Albertsons Cos. said it will work with its suppliers toward a goal of sourcing only cage-free eggs for its stores by 2025, depending on available supply. The Boise, Idaho-based company is among the first and largest conventional grocers to make such a commitment, citing animal welfare and customer concerns.
Last month, Carlisle, Pa.-based Ahold USA committed to carrying only cage-free private label eggs by 2022, and Westborough, Mass.-based BJ's Wholesale Club said it would transition its entire supply of whole-shell eggs from cage-free farms by that year as well. On the supplier side, Kraft Heinz and The Schwan Food Co. are the latest companies to make such pledges; Kraft Heinz aims to source 100 percent cage-free eggs in North America by 2025, while Schwan is on track to complete the changeover by 2020.

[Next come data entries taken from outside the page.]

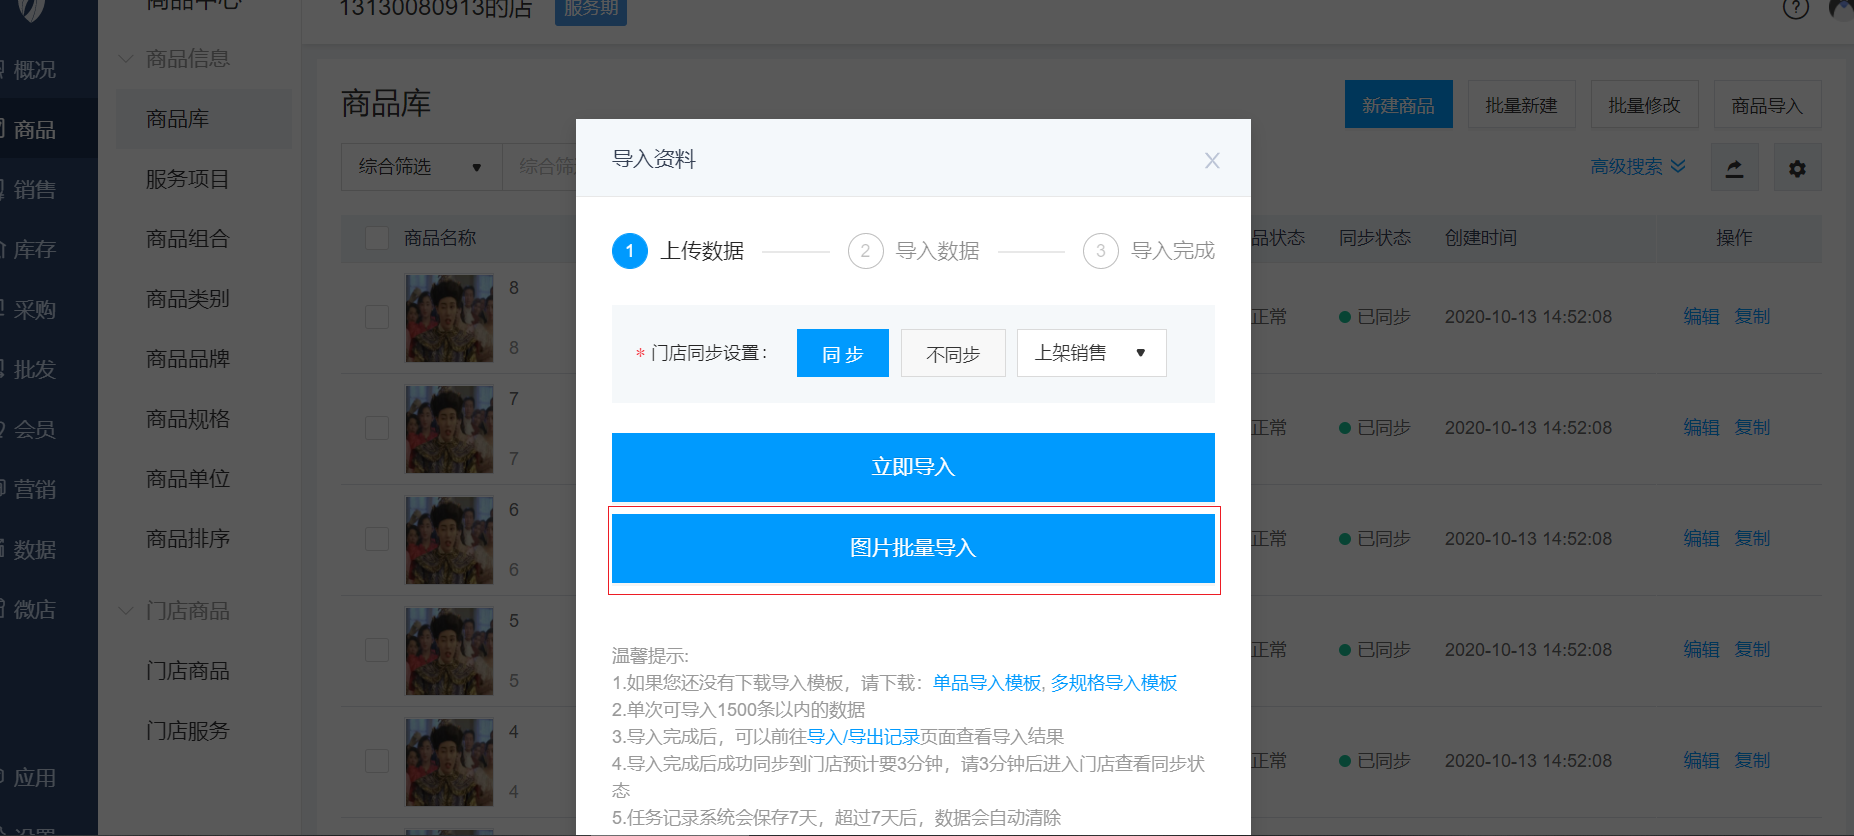Open 服务项目 in the sidebar menu
Image resolution: width=1854 pixels, height=836 pixels.
click(x=187, y=179)
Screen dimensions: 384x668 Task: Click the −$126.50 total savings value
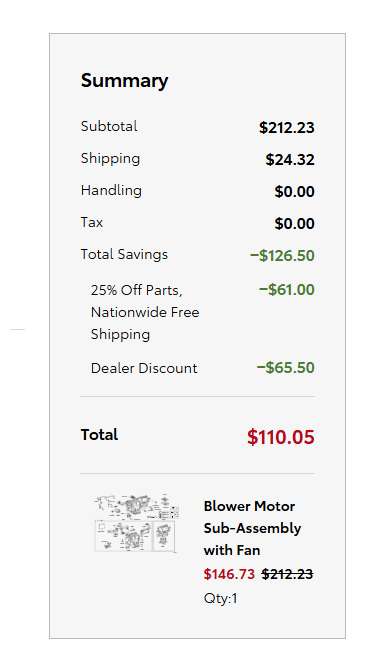tap(282, 256)
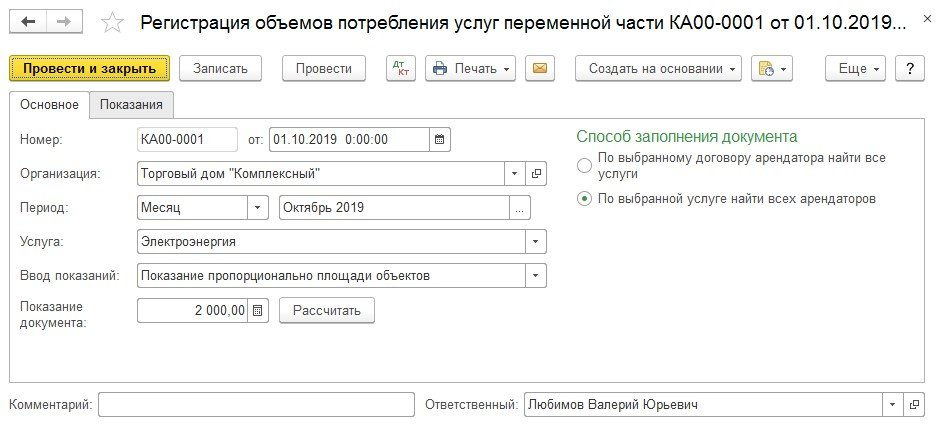Expand the Ввод показаний dropdown
The image size is (938, 424).
[536, 276]
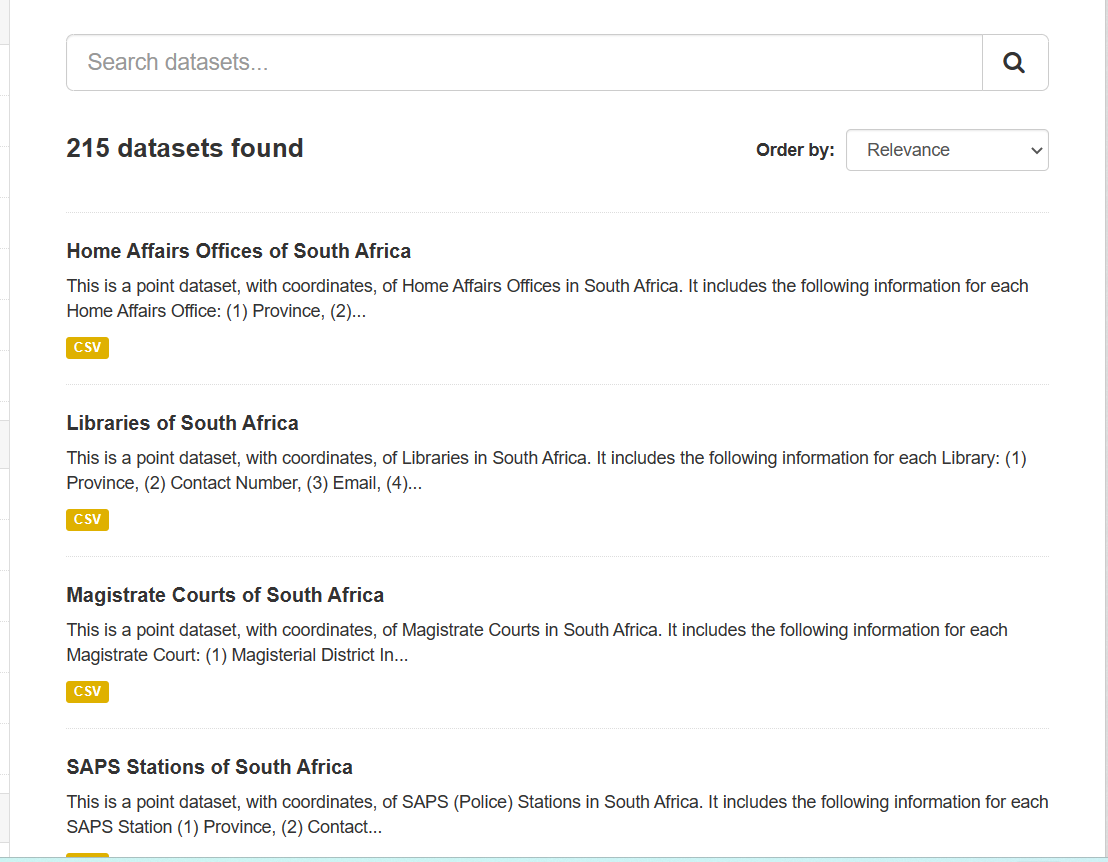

“We take our commitment to providing responsibly sourced products seriously, and that responsibility extends naturally into ensuring our suppliers uphold humane animal welfare practices,” noted Albertsons Chief Marketing and Merchandising Officer Shane Sampson. “The transition to cage-free eggs will help us continue to provide a great, humane product to our customers while ensuring that our suppliers have ample time to prepare their operations to meet increased demand from retailers.”

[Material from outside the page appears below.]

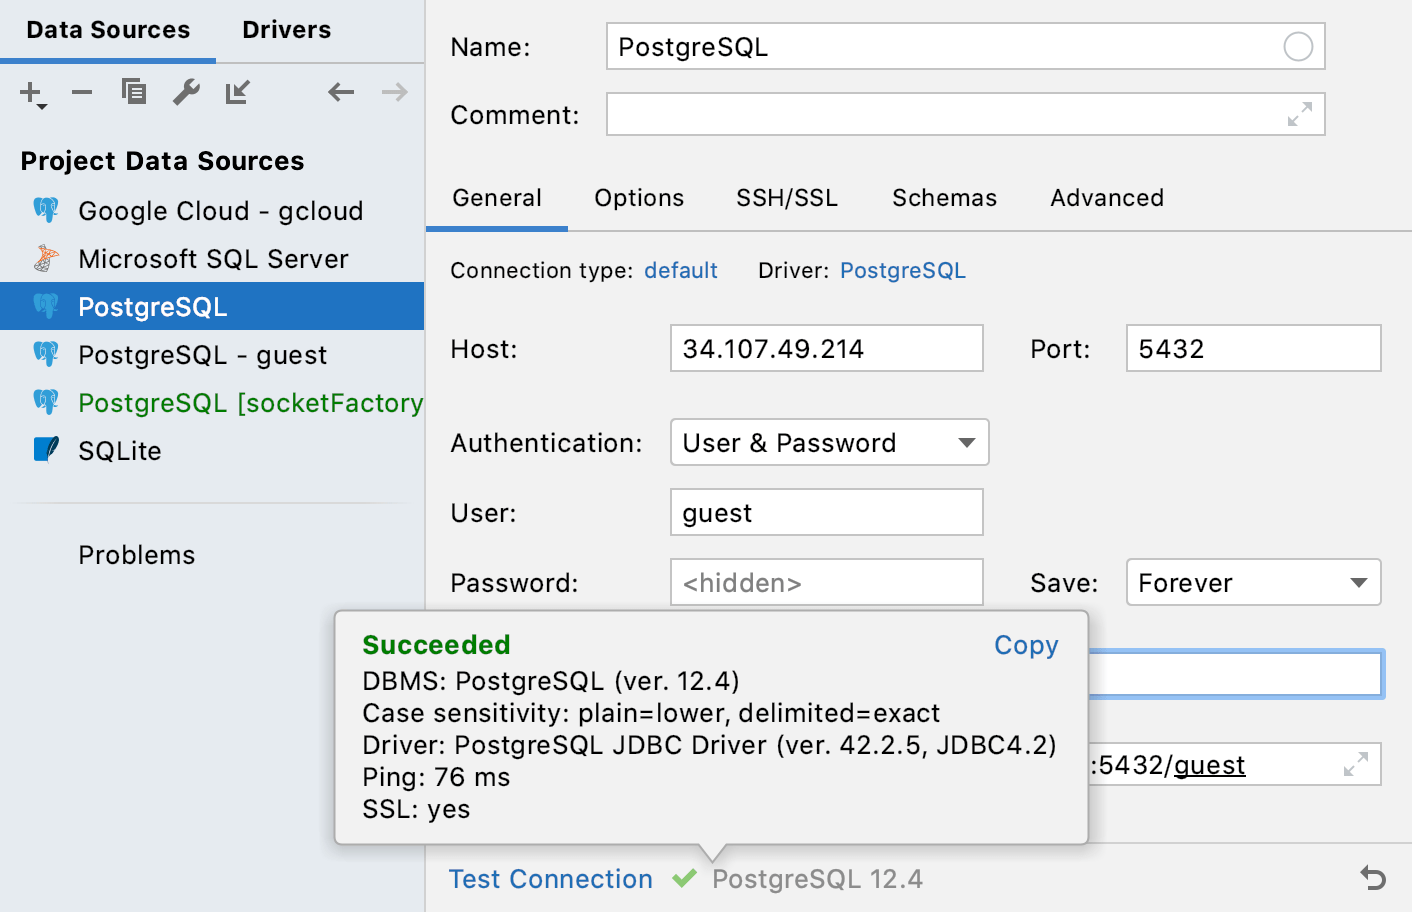The width and height of the screenshot is (1412, 912).
Task: Change the connection type from default
Action: tap(681, 270)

Albertsons sources product for more than 2,200 stores from vendors with track records of humane treatment toward animals in the food production system. The company has worked over several years to expand its egg varieties, including organic, free-range and cage-free options.
The company operates stores in 35 states and the District of Columbia under 18 banners, among them Albertsons, Safeway, Vons, Jewel-Osco, Shaw’s, Acme, Tom Thumb, Randalls, United Supermarkets, Pavilions, Star Market and Carrs.